Art. 7.Voor de opdrachten die worden toevertrouwd aan een andere entiteit stelt de bevoegde entiteit in onderling akkoord een lastenboek op waarin de modaliteiten van de te verrichten taken worden omschreven. Het eerste lastenboek wordt opgemaakt voor 31 oktober 2020. Minstens jaarlijks en in functie van de noodzaak kan het lastenboek in onderling akkoord aangepast worden.

Art. 8.De bevoegde entiteit bezorgt aan de entiteit aan wie ze opdrachten toevertrouwt, de gegevens die noodzakelijk zijn om deze opdrachten uit te voeren. Ze bezorgen elkaar minstens jaarlijks lijsten van de door hen gecontroleerde professionele marktdeelnemers.

De entiteit aan wie opdrachten toevertrouwd worden, maakt de resultaten ervan over aan de bevoegde entiteit.

Bij vaststelling van inbreuken meldt de entiteit aan wie de opdrachten toevertrouwd worden dit onmiddellijk aan de bevoegde entiteit die vervolgensde nodige maatregelen treft.

Art. 9.De entiteiten leveren indien nodig aan elkaar technische bijstand in functie van het type en de aard van de toevertrouwde opdrachten.

Art. 10.De vermelde verwijzingen naar Europese regelgevingen zijn deze die van kracht zijn bij het in werking treden van dit samenwerkingsakkoord.
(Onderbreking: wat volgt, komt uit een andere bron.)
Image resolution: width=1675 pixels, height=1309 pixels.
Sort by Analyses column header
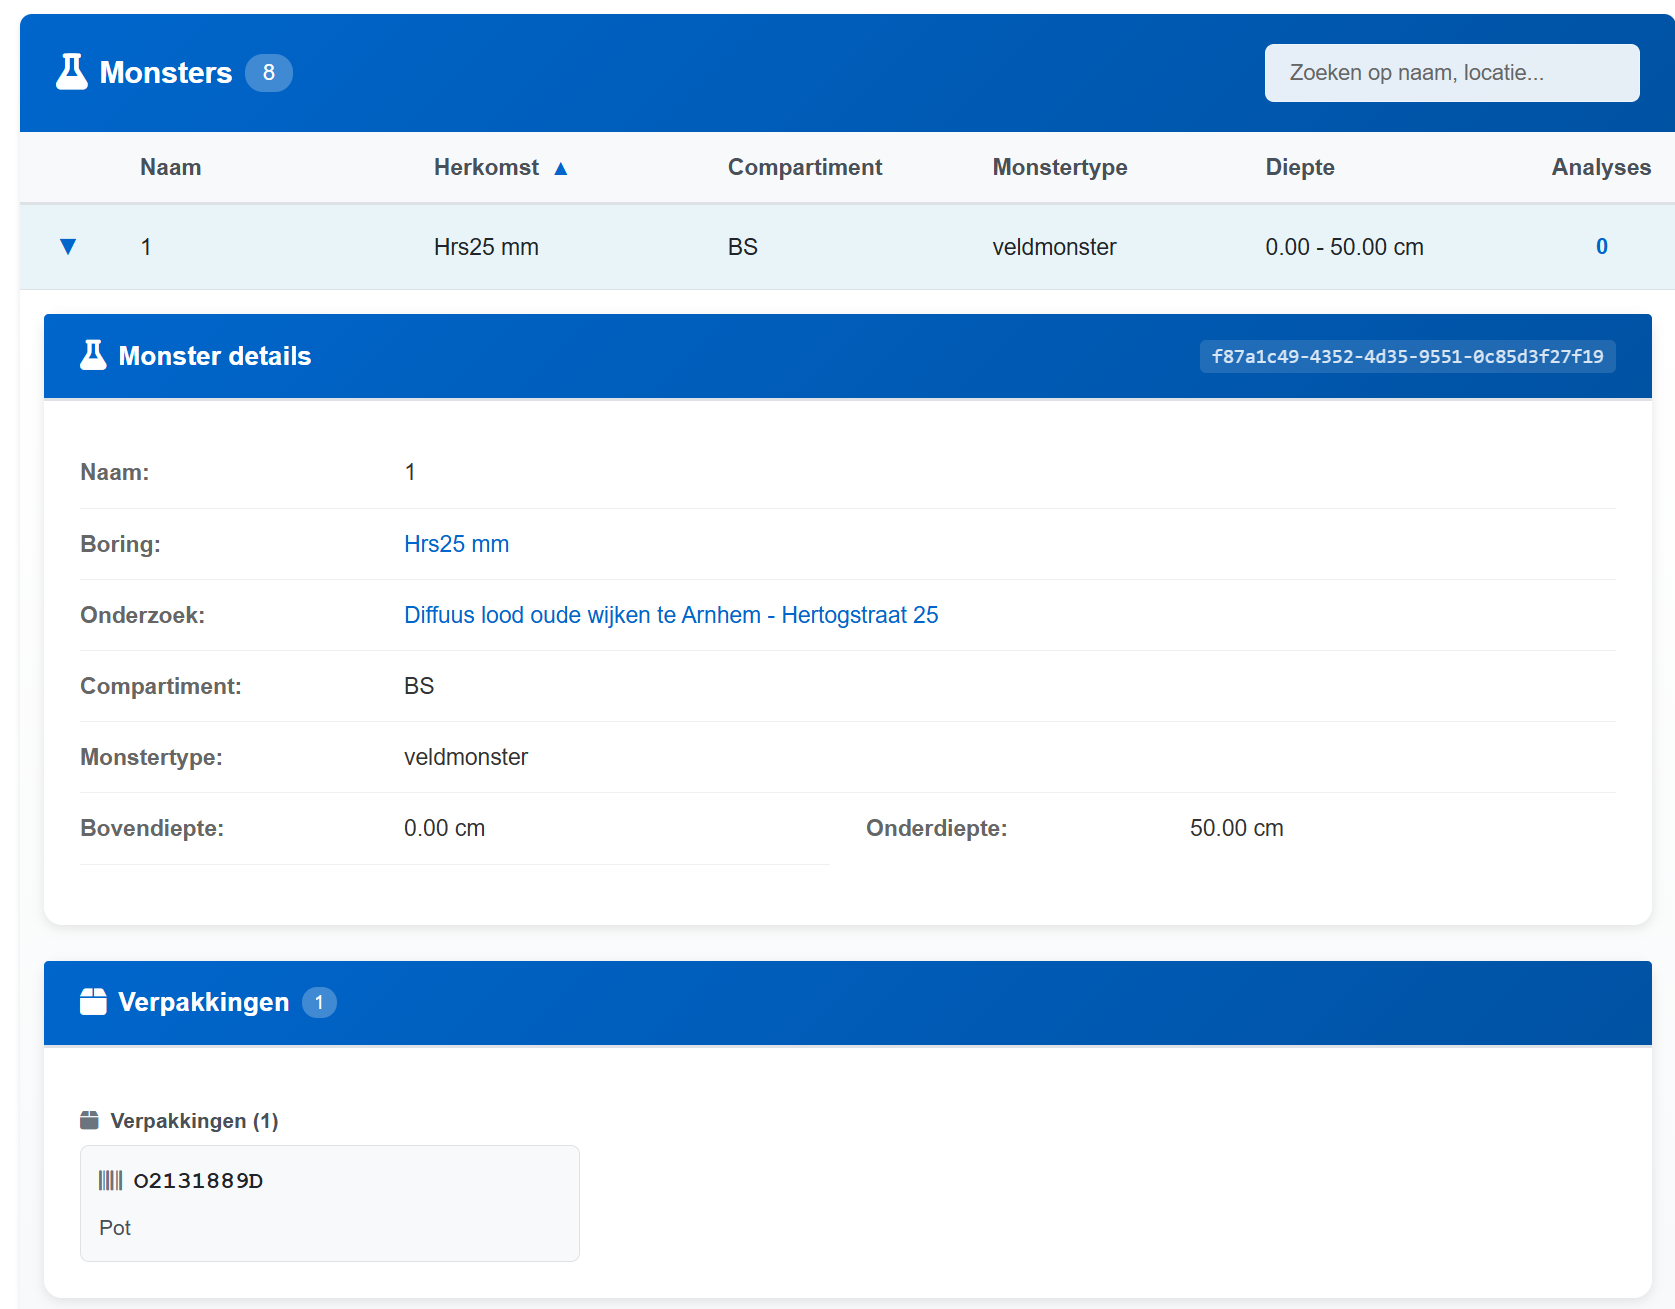pyautogui.click(x=1600, y=167)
In geval van hun vervanging of wijziging dienen zij gelezen te worden als verwijzingen naar de nieuwe Europese regelgevingen.

Art. 11.§ 1. De Permante Werkgroep (PW) ICLB neemt de taak van stuurcomité binnen dit samenwerkingsakkoord op. Het stuurcomité komt samen op vraag van het beheerscomité wanneer punten het technische kader overschrijden of geen consensus bereikt wordt in het beheerscomité. Het stuurcomité wordt door het beheerscomité geïnformeerd over de opvolging van dit samenwerkingsakkoord. Daarnaast krijgt het stuurcomité rechtstreeks de verslagen van de vergaderingen van het beheerscomité. § 2. Er wordt in de schoot van de PW ICLB een ad hoc Werkgroep (WG) voor de uitvoering van de plantengezondheidsmaatregelen opgericht die de taak van beheerscomité voor dit samenwerkingsakkoord opneemt. Deze ad hoc werkgroep wordt samengesteld uit experten van de bevoegde entiteiten. De FOD Volksgezondheid zal deelnemen als waarnemer.
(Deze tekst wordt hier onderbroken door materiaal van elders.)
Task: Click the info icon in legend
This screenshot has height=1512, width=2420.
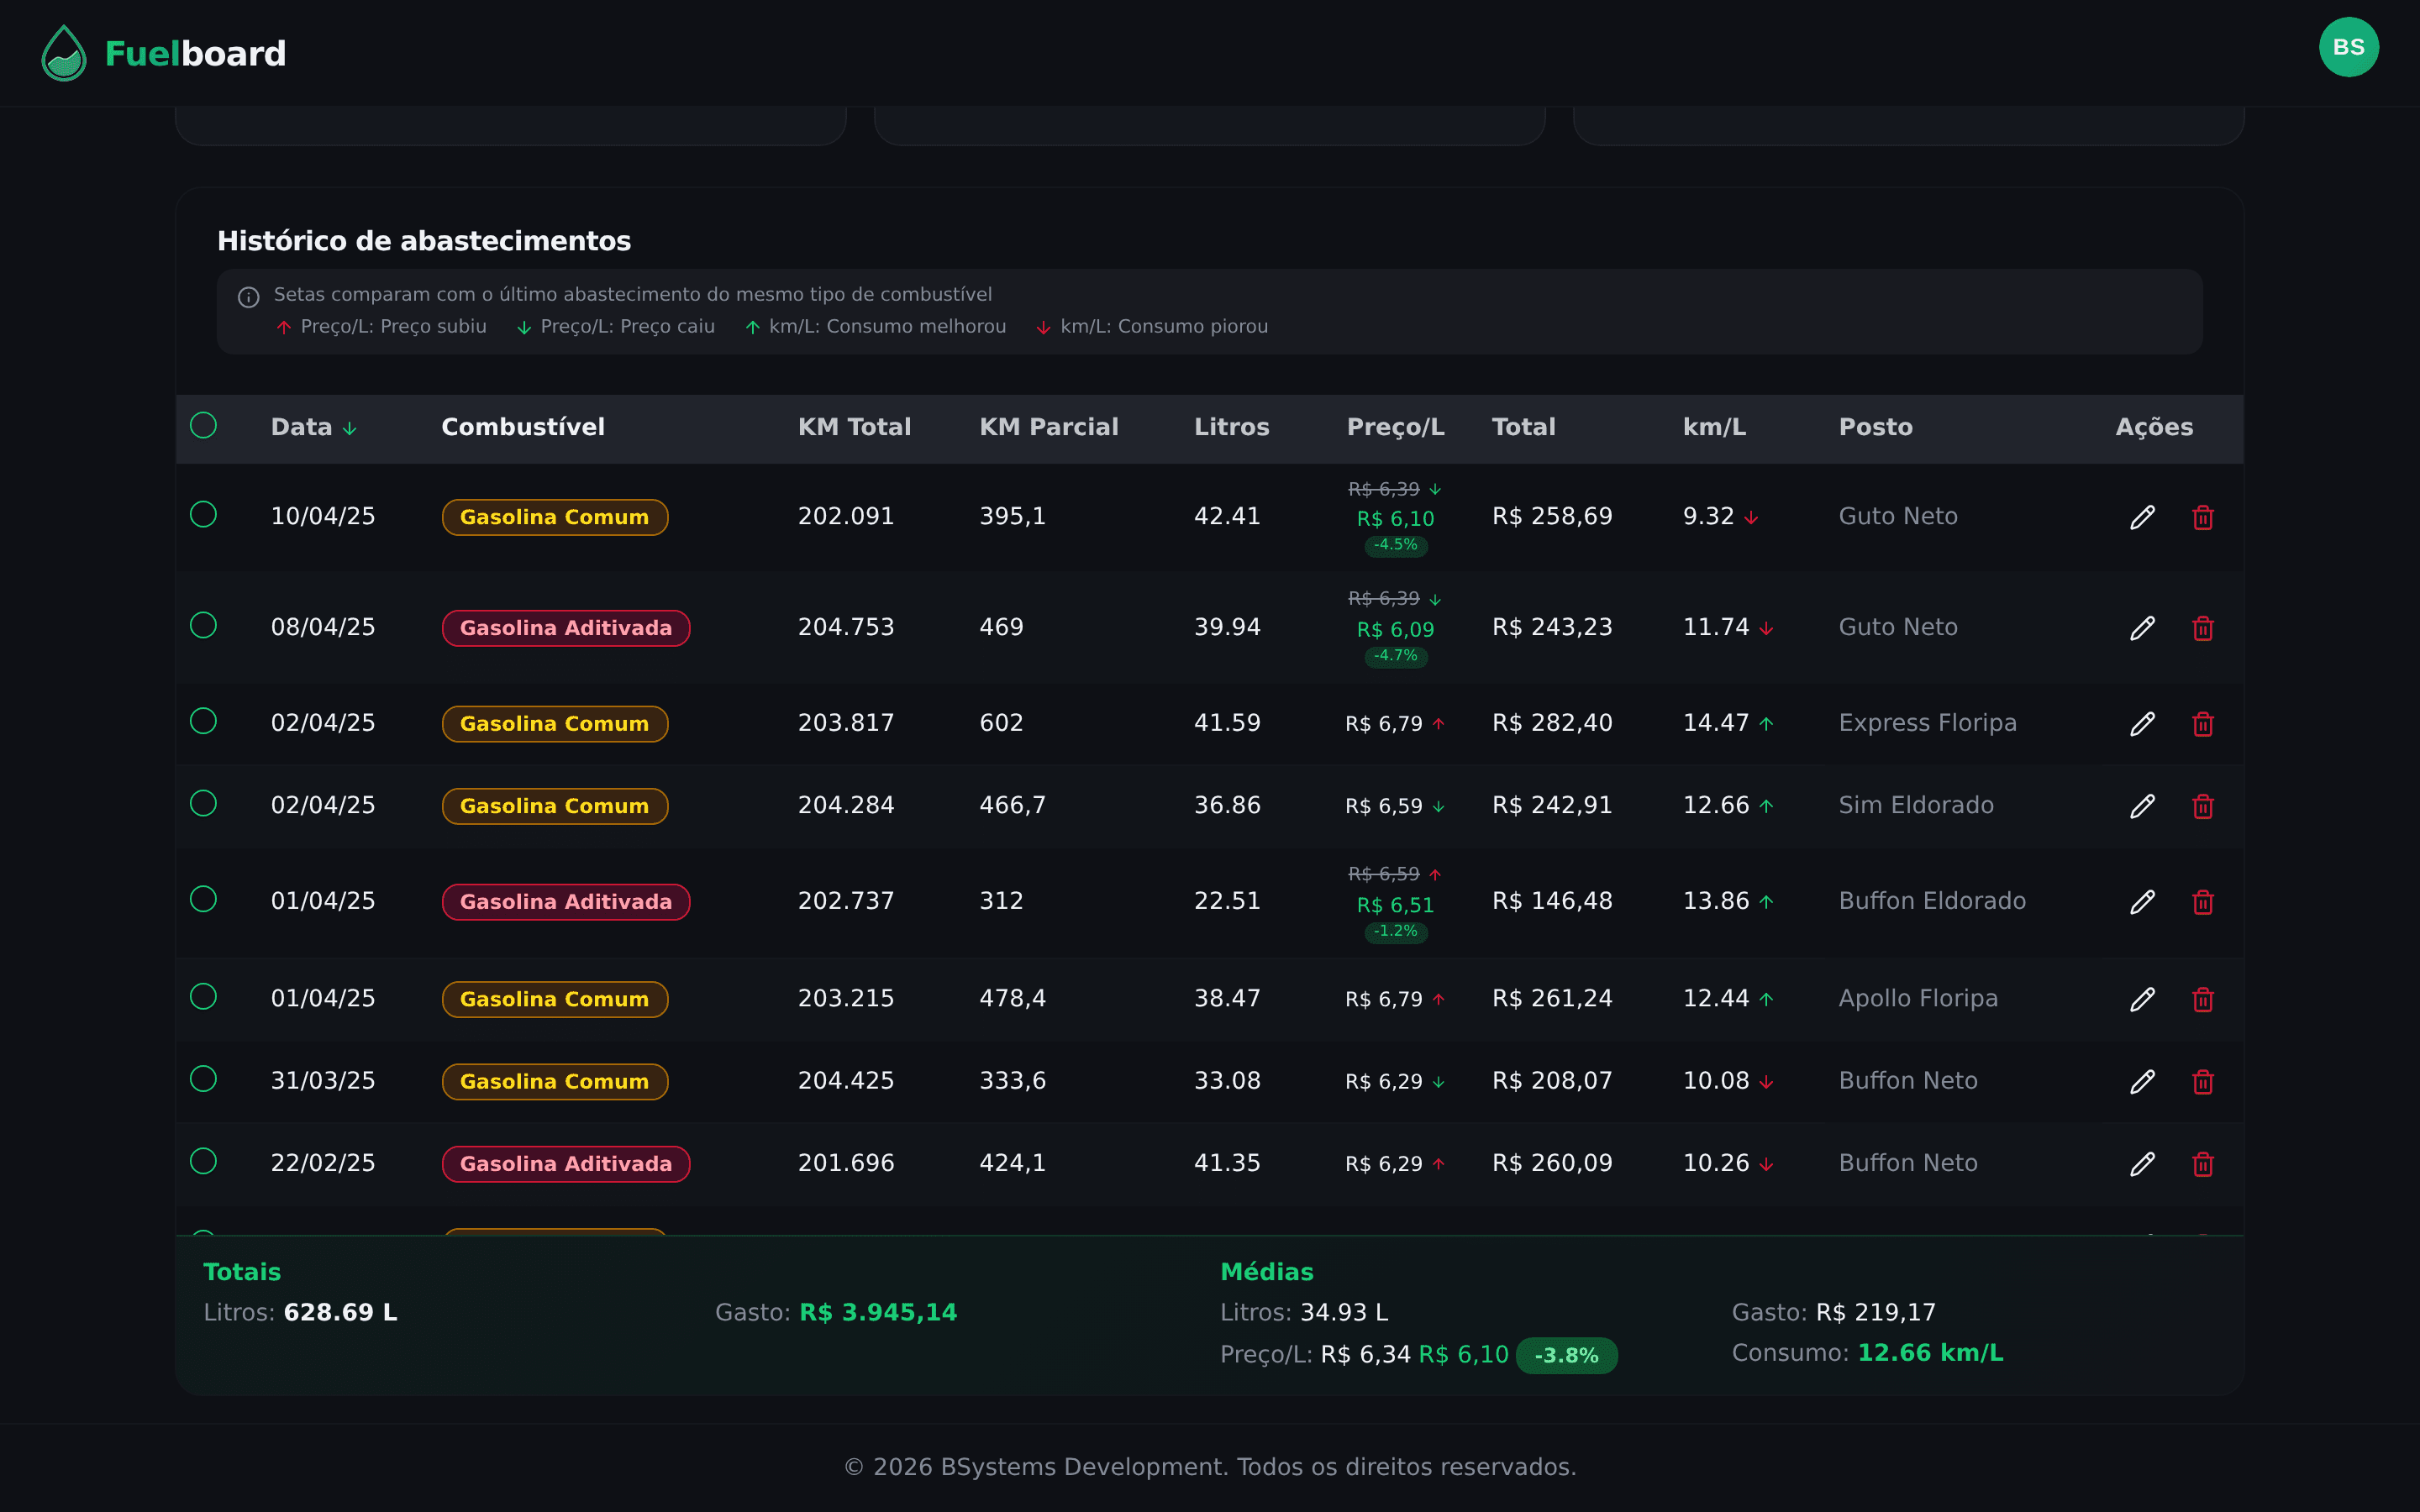Action: point(248,297)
Het beheerscomité volgt de uitvoering van dit samenwerkingsakkoord op.

Het beheerscomité komt minstens één maal per jaar samen om de werking van het vorige jaar te evalueren en eventueel bij te sturen. Het beheerscomité is ook bevoegd voor de praktische opvolging van dit samenwerkingsakkoord.

De eventuele vaststellingen van het niet naleven van dit samenwerkingsakkoord of bij problemen met de uitvoering ervan zal op eenvoudige vraag van één van de leden het beheerscomité samenkomen met het oog op een minnelijke regeling. Bij gebrek aan consensus wordt het probleem doorgestuurd naar het stuurcomité.

Het beheerscomité is verantwoordelijk voor de organisatie en de opvolging van de HFAA (Health and Food Audits and Analysis) audits, inclusief de opvolging van de actieplannen.

Art. 12.Dit samenwerkingsakkoord geldt voor onbepaalde duur. Elke partij kan dit jaarlijks opzeggen voor 31 oktober, mits een opzeggingstermijn van 1 jaar die begint te lopen vanaf 1 november.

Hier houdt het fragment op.